NYS politicians deem the tuition hikes to be a successful revenue stream, notwithstanding budgets cuts for programs like SEEK and the disproportionate impact such hikes will have on poor students of color, almost half of which are first generation college students.
From the NYC Gotham Gazette:
“Yeah, I know a few,” said Louis Di Meglio, a former undergraduate and now graduate student at Brooklyn College.
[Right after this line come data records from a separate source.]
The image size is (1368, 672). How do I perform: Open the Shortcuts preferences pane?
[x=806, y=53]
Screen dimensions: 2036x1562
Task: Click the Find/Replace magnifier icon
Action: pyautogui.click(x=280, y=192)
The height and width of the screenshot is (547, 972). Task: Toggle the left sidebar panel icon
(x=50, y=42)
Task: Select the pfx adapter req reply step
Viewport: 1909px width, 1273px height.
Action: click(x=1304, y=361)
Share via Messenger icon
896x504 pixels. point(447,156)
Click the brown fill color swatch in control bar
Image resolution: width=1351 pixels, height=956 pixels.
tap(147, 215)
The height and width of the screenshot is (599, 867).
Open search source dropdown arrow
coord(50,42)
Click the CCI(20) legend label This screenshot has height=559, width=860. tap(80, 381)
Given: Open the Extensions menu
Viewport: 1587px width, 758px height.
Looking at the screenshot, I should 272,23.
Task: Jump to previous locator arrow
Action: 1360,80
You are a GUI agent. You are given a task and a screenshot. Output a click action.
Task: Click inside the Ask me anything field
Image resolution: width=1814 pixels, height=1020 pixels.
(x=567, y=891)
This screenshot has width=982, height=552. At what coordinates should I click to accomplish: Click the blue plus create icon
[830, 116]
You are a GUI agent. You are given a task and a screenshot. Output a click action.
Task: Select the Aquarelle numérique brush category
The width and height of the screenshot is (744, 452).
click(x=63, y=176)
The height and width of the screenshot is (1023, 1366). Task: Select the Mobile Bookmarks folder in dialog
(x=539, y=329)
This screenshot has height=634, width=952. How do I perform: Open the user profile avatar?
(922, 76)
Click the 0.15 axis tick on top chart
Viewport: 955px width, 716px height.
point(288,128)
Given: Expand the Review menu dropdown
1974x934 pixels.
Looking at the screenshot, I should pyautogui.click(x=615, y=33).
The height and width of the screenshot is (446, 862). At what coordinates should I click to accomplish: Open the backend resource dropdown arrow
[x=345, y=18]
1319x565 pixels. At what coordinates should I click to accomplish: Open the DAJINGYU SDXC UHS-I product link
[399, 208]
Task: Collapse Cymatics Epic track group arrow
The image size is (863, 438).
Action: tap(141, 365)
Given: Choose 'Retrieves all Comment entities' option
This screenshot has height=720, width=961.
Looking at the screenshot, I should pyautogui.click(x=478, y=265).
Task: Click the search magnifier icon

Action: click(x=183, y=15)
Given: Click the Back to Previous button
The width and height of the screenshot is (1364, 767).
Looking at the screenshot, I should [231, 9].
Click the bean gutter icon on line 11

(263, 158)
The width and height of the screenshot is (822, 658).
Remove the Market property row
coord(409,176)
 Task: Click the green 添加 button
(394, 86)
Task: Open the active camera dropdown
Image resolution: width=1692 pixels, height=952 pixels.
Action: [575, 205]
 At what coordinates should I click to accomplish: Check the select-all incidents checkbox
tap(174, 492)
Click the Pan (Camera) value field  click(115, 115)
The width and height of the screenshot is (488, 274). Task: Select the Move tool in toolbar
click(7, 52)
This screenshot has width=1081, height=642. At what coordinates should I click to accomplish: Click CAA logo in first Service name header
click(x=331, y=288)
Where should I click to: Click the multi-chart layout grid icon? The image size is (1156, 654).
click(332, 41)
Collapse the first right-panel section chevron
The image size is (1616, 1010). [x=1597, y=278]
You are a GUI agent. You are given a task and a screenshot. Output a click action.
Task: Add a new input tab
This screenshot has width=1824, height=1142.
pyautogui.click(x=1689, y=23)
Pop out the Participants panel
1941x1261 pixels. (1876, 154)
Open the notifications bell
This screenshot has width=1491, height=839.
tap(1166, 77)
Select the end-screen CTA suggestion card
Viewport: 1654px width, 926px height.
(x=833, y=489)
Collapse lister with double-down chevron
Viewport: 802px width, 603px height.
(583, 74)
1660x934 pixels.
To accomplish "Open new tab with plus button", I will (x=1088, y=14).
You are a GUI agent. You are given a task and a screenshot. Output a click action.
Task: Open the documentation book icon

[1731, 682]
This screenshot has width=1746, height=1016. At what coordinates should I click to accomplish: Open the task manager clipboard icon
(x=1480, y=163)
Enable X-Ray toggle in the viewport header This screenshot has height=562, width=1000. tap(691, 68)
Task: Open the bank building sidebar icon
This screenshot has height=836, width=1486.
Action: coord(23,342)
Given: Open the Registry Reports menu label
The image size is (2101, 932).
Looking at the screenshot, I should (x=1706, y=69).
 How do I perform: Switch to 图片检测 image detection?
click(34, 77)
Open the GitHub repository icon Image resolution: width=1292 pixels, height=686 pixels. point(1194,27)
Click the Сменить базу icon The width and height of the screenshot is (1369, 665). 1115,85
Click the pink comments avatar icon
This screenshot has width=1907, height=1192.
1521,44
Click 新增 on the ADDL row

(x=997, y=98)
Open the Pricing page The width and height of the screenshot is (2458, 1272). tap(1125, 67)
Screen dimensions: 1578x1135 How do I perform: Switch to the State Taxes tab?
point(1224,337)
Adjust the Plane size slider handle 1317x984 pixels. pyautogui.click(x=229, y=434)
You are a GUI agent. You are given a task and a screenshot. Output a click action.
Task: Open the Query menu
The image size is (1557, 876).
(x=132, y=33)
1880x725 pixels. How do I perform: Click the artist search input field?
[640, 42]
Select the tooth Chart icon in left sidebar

Without much pause he began talking about a fraternity brother who may need to drop out next year and another friend who had to delay her graduation because it was, as Di Meglio put it, “between her tuition and her brother’s.”
He spoke casually, and with graduation rates under 50 percent for most schools in the City University of New York, dropping out is common.
[…]
“I have students, some of whom are living in shelters, who qualify for food stamps,” said Francesco Crocco, an assistant professor of English at BMCC. “We’re throwing the burden of public education on the people who are least able to pay.”
Students who come from low-income families incur a significant amount of student debt with the hope of graduating and becoming gainfully employed in their chosen profession. Yet, income has not kept pace with educational debt. To make matters worse, not only do women with a PhD makes as much as men with a BA degree, but the racial wealth gap also continues to widen astronomically.